Your tasks >>
(1) Print the part of the Powercommander V maps thread that opens with the words containing "Hello, I come" and closes with "download? Please help.".
(2) Summarize the Powercommander V maps thread in two sentences.
(3) Pick up the Powercommander V maps thread after its last sentence and continue it.

[start of Source extract]

# Powercommander V Maps



## GermanBrute (Feb 17, 2010)

Hello, I come fro Germany, and I have ordered a PC3 for my Brute Force. But the dealer send me a PCV. The Problem is there is only one Map to download for stock bike. I have a Muzzy full exhaust and snorkeld the bike. Where can i find a Map for download? Please help.


----------



## phreebsd (Dec 16, 2004)

We do not have any PCV maps as of yet.
Hopefully people will contribute some as the PCV becomes more widely used.


----------



## Bootlegger (Dec 18, 2008)

The only thing I could think of is find someone with the same or close to same mods as you and see if they will email theirs to you. Do you have anyone close to you that tuned EFI's on a wideband?


----------



## GermanBrute (Feb 17, 2010)

If I download the PC 3 Map for the Muzzy and write the data in the PC5 Map. Will it go?? Is it normal that the pipes from the Muzzy the first 4 Inches from the cylinder glows? Thanks for answer and excuse my bad English.


----------



## phreebsd (Dec 16, 2004)

i do not that think that will work. inside the djm file, the device info is written into it.

[end of Source extract]
[start of Source data]

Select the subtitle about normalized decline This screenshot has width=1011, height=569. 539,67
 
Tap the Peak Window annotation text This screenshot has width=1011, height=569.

[end of Source data]

Results of the exercise >>
(1)
Hello, I come fro Germany, and I have ordered a PC3 for my Brute Force. But the dealer send me a PCV. The Problem is there is only one Map to download for stock bike. I have a Muzzy full exhaust and snorkeld the bike. Where can i find a Map for download? Please help.

(2) A user from Germany ordered a PC3 for a Brute Force but received a PCV, and asks where to download a map for a bike with a full Muzzy exhaust and a snorkel, since only a stock map is available. The replies say there are no PCV maps yet and suggest getting one from someone with similar mods, while the idea of copying PC3 map data into a PCV map is doubted because the djm file has the device info written into it.

(3)
----------



## bayou_boy_22 (Mar 13, 2009)

no it is not normal for the first 4 inches to glow. you are running lean. they should have some maps for the pcv now.


----------



## robisra (Dec 13, 2009)

I posted my pcV map last month. Its in the downloads section. It was made by fuelmoto for my 09 efi brute with hmf swamp and 3" air snorkel.


----------



## Hondarecoveryunit (Aug 14, 2016)

robisra said:


> I posted my pcV map last month. Its in the downloads section. It was made by fuelmoto for my 09 efi brute with hmf swamp and 3" air snorkel.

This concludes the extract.